Thursday, April 23, 2009

Beginning Modifications To Our Internet Mass Downloader For Linux And Unix

Hey there,

Today, we've got a little update (in need of some more updating) for those of you who like to scrape the web for pictures using our mass URL downloading Perl Script, or your own variation thereof. It should run on virtually any version or distro of Linux or Unix with Perl installed. If not, hopefully, it should only need minor modification.

NOTE: This update only addresses about 80% of the problems we've encountered. We'll post an update as soon as we figure out how to get around those ornery remaining 20% ;)

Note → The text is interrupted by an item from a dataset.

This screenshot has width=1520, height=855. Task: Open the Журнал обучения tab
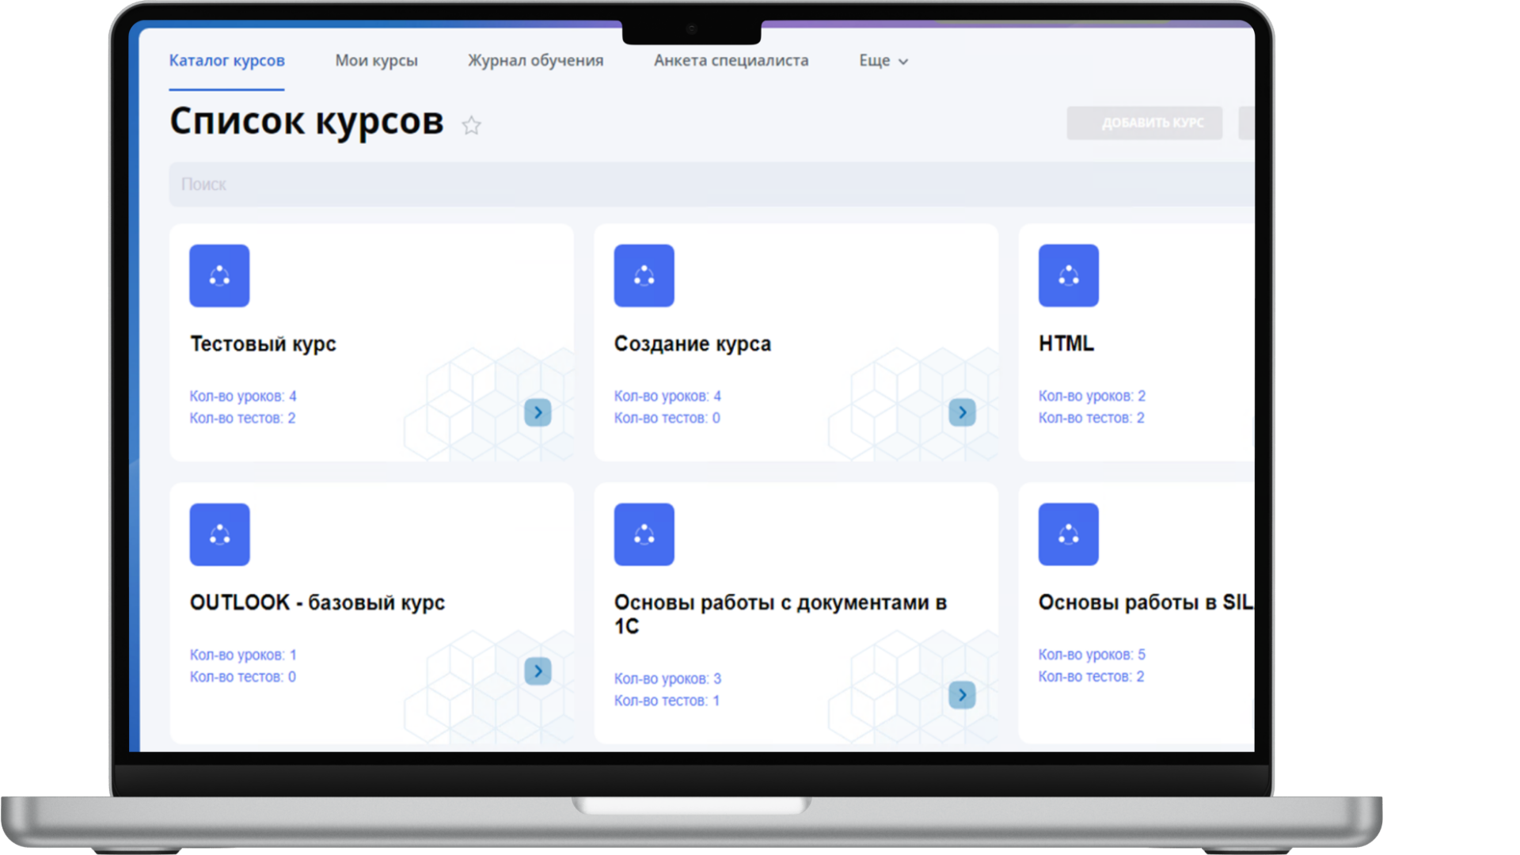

It seems that the folks at imagevenue (and other multimedia holding-tanks) have gotten around to changing the way they do their PHP redirects. Those are the annoying little scripts that open up a new window when you click on a hyperlink and then redirect you to another location which either contains the picture (or whatever) you want to download or (in some extreme cases) contain even more redirection. Of course, we don't blame them. What we're doing here, by breaking through all that nonsense to try and automate it in a Perl script, isn't unethical, but we understand that it might be a pain in the arse ;) And I'm sure (from what I see on download.com from time to time) that we're probably in the minority of people putting the hurt on them (and God bless them for still sticking around :)

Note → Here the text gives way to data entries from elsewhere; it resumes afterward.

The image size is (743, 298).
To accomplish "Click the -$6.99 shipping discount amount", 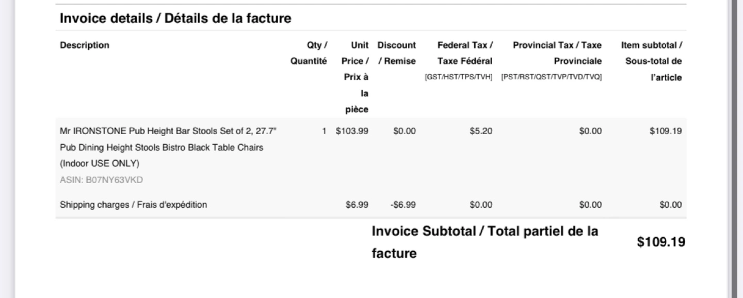I will pyautogui.click(x=403, y=205).
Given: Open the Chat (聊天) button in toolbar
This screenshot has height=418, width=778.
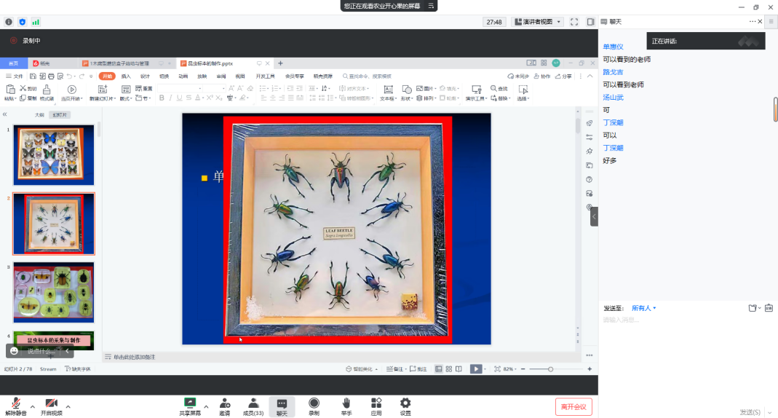Looking at the screenshot, I should pos(282,406).

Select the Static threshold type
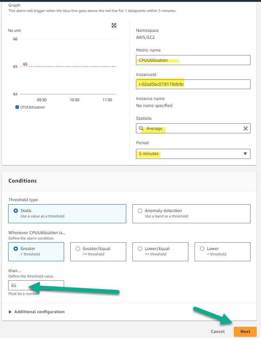click(x=16, y=211)
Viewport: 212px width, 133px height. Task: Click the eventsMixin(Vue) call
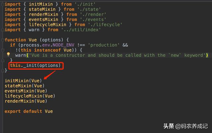click(x=26, y=91)
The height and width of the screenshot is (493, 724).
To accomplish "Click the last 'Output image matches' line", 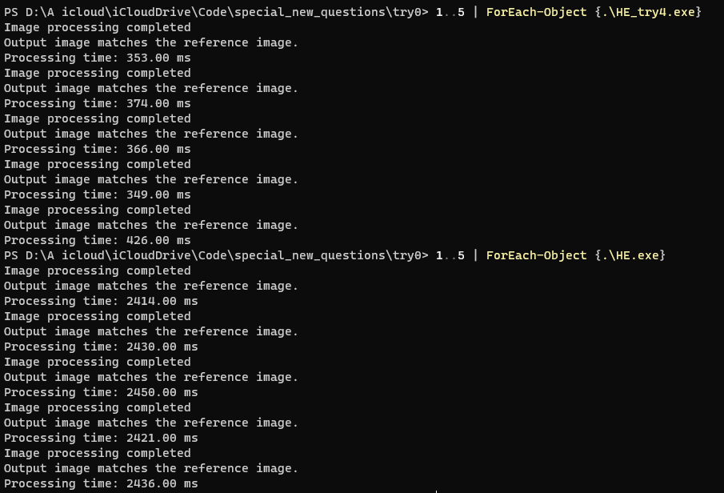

This update is being presented in the form of a patch (If you need any help applying this one, check out this old post on using patch the easy way or, if you're familiar with "patch," just follow the simple prompts below to apply the attached patch below (created using "diff -c"). We've also included the same "dUpeDL" script that the Perl script calls (based on the findDupeFiles script by Cameron Hayne (macdev@hayne.net) - with full attribution and original headers included in the header of that fantastic "MD5 checksum + Size" duplicate checker).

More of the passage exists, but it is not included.